Читаем Люди среди людей полностью

Трудно вообразить время и место, менее приспособленные для научного поиска, чем Саратов 1917 - 1921 годов. Мятежи, голод, сыпняк, разруха… То с юга, то с севера к городу подступают фронты гражданской войны. Но ни голод, ни пулеметные очереди на улицах не могут остановить тот процесс «каждодневного пристального думанья», который у гениев науки запущен один раз на всю жизнь. Профессор читает лекции, помогает выхаживать истощенных сыпнотифозных студентов, за отсутствием сторожа сам гоняет с опытных делянок прожорливых грачей, но одновременно, в поле и на кафедре, продолжается невидимая работа ума, вроде бы и не связанная с лекциями и тяготами будней. Мозг анализирует и синтезирует, просеивает и перебирает тысячи научных фактов, подмеченных в поле, вычитанных из книг, найденных во время экспедиций. Куда же ведут ученого его раздумья?

Вавилов размышляет о странной судьбе ботанической науки: та часть ботаники, что кажется профанам наиболее скучной - систематика растений, - не только не скучна, но, наоборот, в высшей степени увлекательна, ибо имеет прямое отношение к путешествиям искателей зеленых богатств.

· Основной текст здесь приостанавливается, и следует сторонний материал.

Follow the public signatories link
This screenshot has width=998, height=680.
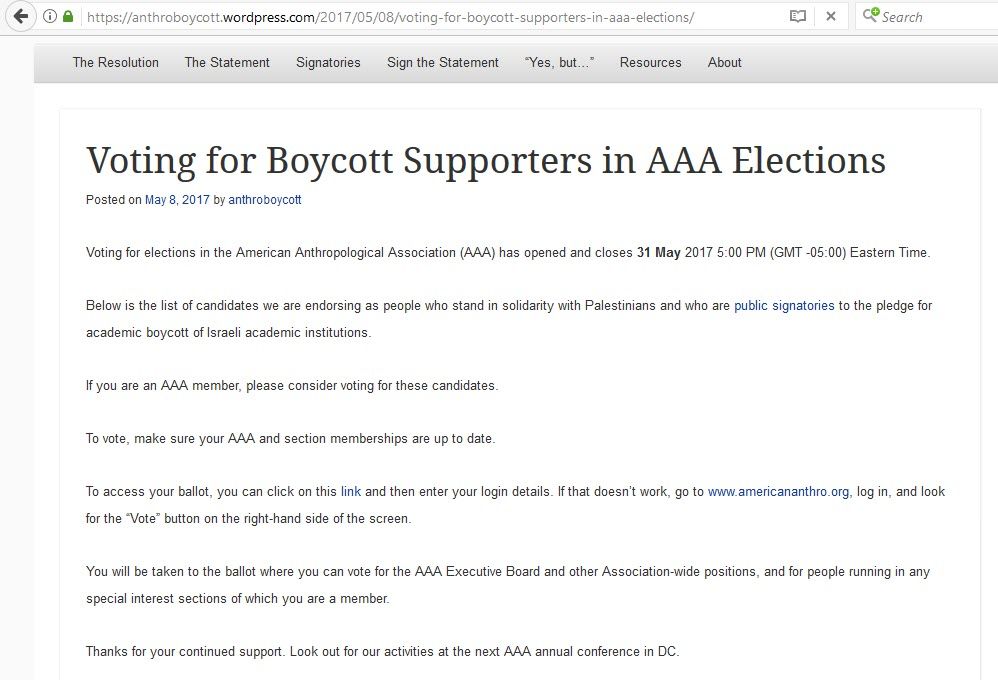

…Как ни странно, но человечество, тысячелетиями питаясь от плодов земли, очень долго оставалось равнодушным к своим кормильцам. В I веке н. э. Диоскориду было известно около шестисот различных растений. Прошло почти полторы тысячи лет, но европейцы XIV столетия по-прежнему имели представление лишь о восьмистах травах, деревьях и кустарниках. Ботаники средневековья в лучшем случае пытались разыскать в. окрестностях Парижа и Лейдена те растения, которые Аристотель описал для Греции. Чаще же они просто принимали на веру все ботанические бредни прошлого, начиная с библейского «древа познания» и кончая таинственным растением «баромец» из татарских степей, которое якобы порождает живых баранов.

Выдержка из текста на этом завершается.